Ce projet permet aussi une réflexion sur la déclinaison de l’interprofessionnalité au sein des instituts. Ainsi l’équipe pédagogique travaille sur un scénario traitant de la collaboration entre professionnels de santé issus de filières différentes (aide-soignant, auxiliaire de puériculture, manipulateur en électroradiologie médicale et infirmier). L’objectif est de valoriser le concept d’interprofessionnalité autour de la prise en charge d’un patient.
(1) « Les serious games, le futur de la formation médicale ? », Le Mag, n° 7, 12 avril 2013, esante.gouv.fr, le portail de l’ASIP Santé (consulter sur : https://bit.ly/2GXK13M).
(2) Haute Autorité de santé, « Guide de bonnes pratiques en matière de simulation en santé », Évaluation et amélioration des pratiques, décembre 2012 (consulter sur : https://bit.ly/29nHHzE).
(3) C. Lebreton, G. Van Rooij, A. Delrieu, « Le jeu sérieux au service de la formation : opportunités et challenges », Retours sur l’expérimentation de projets innovants in vivo in situ - AIXPé, Synakène, 2014 (consulter sur : https://bit.ly/2IYo15v).
(4) Laboratoire de formation par la simulation et l’image en médecine et santé (voir https://bit.ly/1IFYmdO).
(5) DASH : Debriefing Assessment for Simulation in Healthcare.
(6) SAED : situation, antécédents, évaluation, demande.

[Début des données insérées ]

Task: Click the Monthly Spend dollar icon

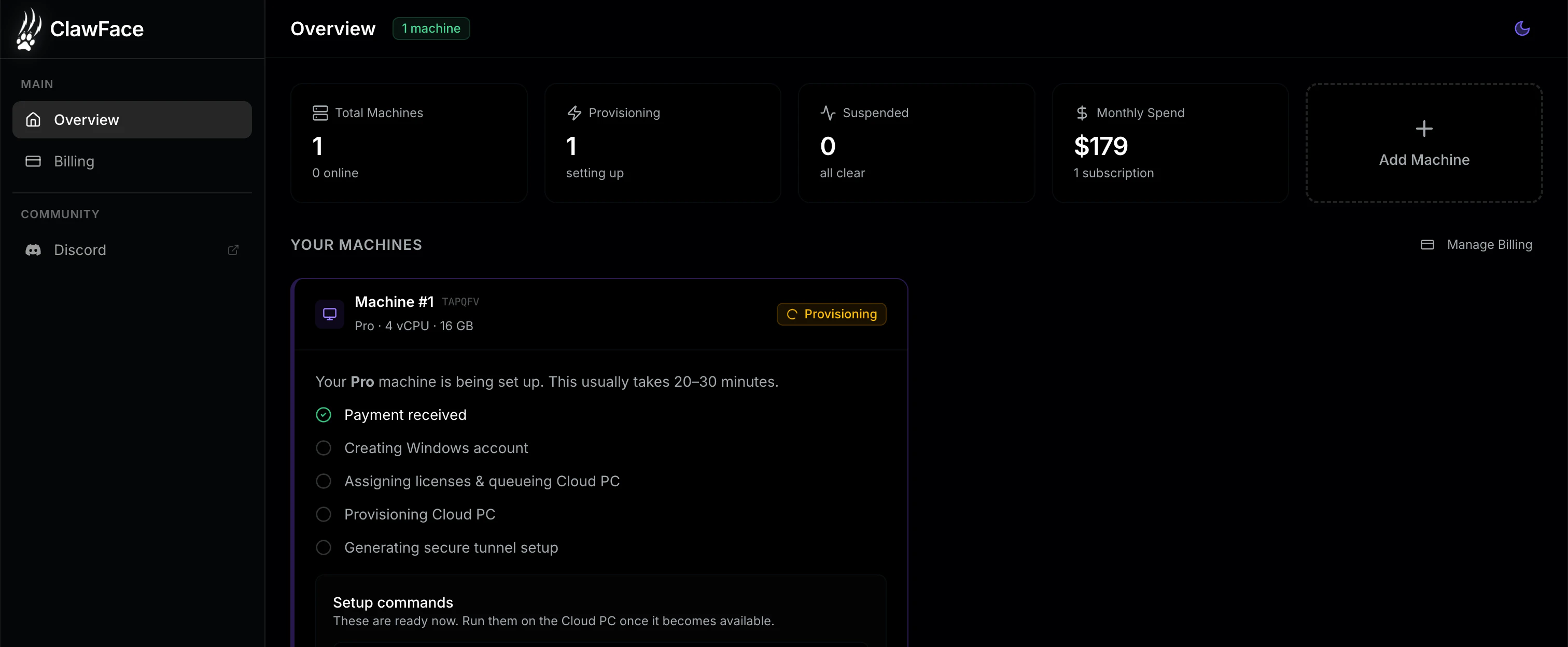Action: [1081, 113]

Voir : HAS, « SAED. Un guide pour faciliter la communication entre professionnels de santé », octobre 2014 (consulter sur : https://bit.ly/2qz2VUp).
(7) Hélène-Marion Michel, Dominique Kreziak, Jean-Mathias Héraud, « Évaluation de la performance des serious games pour l’apprentissage : analyse du transfert de comportement des éleveurs virtuels de Vacheland », Systèmes d’information & Management, 2009, vol. 14, n° 4, p. 71-86.